Are you running beyond capacity?

On Saturday afternoon, my computer had a nervous breakdown. One minute it was fine, the next the spinning beach ball of death sat suspended on my monitor. It had had enough. And since computers are more tactful than homo sapiens we all know that the beach ball is the computer’s way of giving us the middle finger. This is especially the case if you happen to be halfway through an episode of MI-5 on Netflix during nap time.

Like a desperate man threatening to throw himself off of a bridge, one by one parts of the system started to fail. The dock disappeared. The background went grey. I rebooted. Same thing. No icons. No signs of life just a vacant stare.

The problem and the solution were thankfully kind of simple. My Macbook has 120 GB of space and over the last three years I have owned it, I have slammed pictures, podcasts, videos, and audio into that little (yes, 120 GB seems small now–current MacBook Pros start with 250 GB) space. It was so full that there wasn’t sufficient space to run the normal functions like displaying icons and wallpaper. Thankfully I don’t have to buy a new computer, I just need to get rid of some of the 9,000 photos or hundreds of old podcasts cluttering up my hard drive.
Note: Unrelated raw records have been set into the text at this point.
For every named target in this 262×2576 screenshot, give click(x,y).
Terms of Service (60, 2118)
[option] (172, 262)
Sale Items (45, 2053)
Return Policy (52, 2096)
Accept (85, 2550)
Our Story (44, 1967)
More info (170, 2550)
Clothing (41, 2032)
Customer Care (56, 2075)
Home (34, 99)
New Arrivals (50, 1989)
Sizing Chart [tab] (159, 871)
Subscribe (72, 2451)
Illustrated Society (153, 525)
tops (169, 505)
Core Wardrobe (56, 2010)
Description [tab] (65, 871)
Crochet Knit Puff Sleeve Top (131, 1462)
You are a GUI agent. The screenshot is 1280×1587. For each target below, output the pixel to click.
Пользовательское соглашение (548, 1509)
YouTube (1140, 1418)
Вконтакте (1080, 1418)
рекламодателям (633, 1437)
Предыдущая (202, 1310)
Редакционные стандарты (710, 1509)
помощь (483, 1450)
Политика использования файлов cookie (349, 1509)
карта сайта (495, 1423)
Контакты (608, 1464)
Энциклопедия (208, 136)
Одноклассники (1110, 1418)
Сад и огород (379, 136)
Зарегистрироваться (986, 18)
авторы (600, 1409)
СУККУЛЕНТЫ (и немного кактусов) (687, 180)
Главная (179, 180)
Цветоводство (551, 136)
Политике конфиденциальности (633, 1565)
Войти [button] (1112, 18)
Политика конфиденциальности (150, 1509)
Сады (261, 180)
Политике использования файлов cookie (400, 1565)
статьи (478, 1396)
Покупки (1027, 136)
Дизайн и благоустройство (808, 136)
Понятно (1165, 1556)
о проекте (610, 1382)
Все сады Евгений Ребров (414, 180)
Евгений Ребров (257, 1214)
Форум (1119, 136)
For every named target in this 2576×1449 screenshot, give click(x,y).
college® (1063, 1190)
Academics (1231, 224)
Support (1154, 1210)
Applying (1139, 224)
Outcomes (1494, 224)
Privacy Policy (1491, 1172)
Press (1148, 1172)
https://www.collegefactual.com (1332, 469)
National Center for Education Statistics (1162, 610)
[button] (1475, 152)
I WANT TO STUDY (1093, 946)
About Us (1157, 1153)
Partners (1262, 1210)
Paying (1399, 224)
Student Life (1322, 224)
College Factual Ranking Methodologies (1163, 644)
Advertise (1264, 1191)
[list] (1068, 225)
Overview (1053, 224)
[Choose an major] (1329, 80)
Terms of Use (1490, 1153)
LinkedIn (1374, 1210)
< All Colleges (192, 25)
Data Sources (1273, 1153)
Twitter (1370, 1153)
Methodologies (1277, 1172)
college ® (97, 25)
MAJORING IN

Sometimes I feel like my computer–there is so much coming into my life that sometimes I think my eyes may be replaced with beach balls. Sorry, your input doesn’t commute.

In a digital world we still need space and time to be still and to be silent. In fact, we need it more than ever since silence and solitude were often part of life for ancient people–working the field, riding to town, all could be opportunities to practice the presence of God in the absence of our contemporary stimuli.

Do you ever feel like you’re over capacity? How do you make space of quiet?